Hi - Can a partition component be used to separate data into three separate output ports based on the key value? I have incoming data with a field called TypeID (values 1,2 or 3). I want to separate the data into three separate ports, records with values 1 going to port 0, records with values 2 go to port 1, values 3 go to port 2. All I did was assign the key to equal the Type ID metadata column. Is there something else that needs to be done because doing that just seems to assign records randomly to the output ports?
Anyone have a simple example graph for this?
thanks.
Hello pintail,
as you rightly said, the Partition component does assign the filtered records to the output ports randomly when using the Partition key as the only property definition. This is, in fact, the easiest way how this component can be used to get the data forked into multiple output ports. If you need to assign a specific TypeID to the respective output port, you might need to take advantage of the CTL code partition definition (the Partition property of the component).
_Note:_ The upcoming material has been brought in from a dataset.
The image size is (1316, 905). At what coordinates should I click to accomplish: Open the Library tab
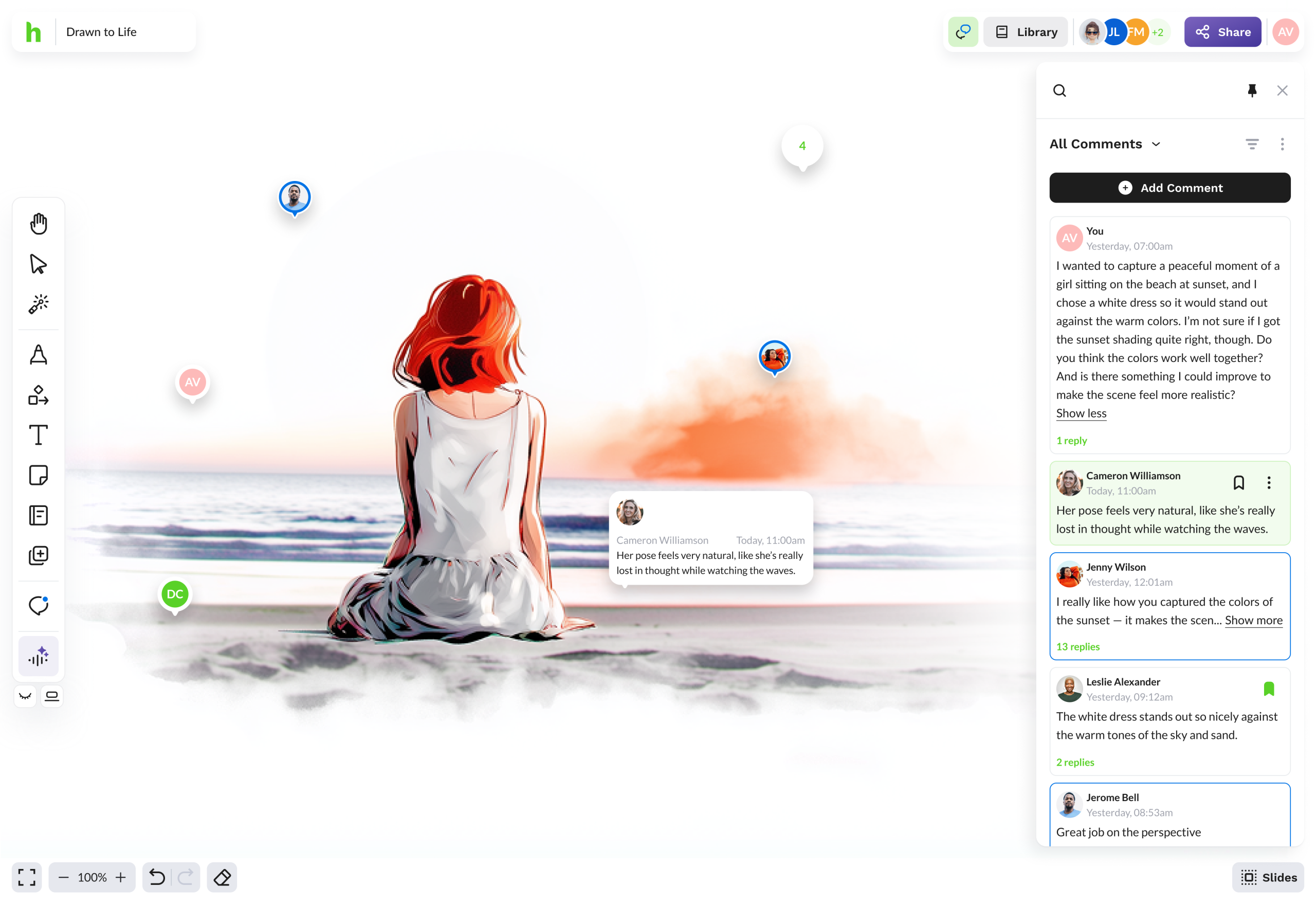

In the situation that you described, the definition could be as simple as this:
function integer getOutputPort() {
if ($in.0.TypeId == 1) {
return 0;
} else if ($in.0.TypeId == 2) {
return 1;
} else
return 2;
}
Regards,
that worked great. thanks!
Just a small note:
Partition component does assign the filtered records to the output ports randomly when using the Partition key
That is not really true. In fact the Partition component in that case (partition key defined) calculates a HASH of that key (which is a 32bit number) and then based on that hash value sends the data record out through particular port which represents a “bucket” into which that value belongs. Very much like hash table works.
Why is this important ? Simple - the same key value gets sent out through the same output port - which means you are essentially grouping records with the same partition key values. Which may become important in certain cases. However this does not guarantee that, for example, the value “A” would be sent out through the first port and “B” through the second. Just guarantees that all "A"s would be sent through the same port.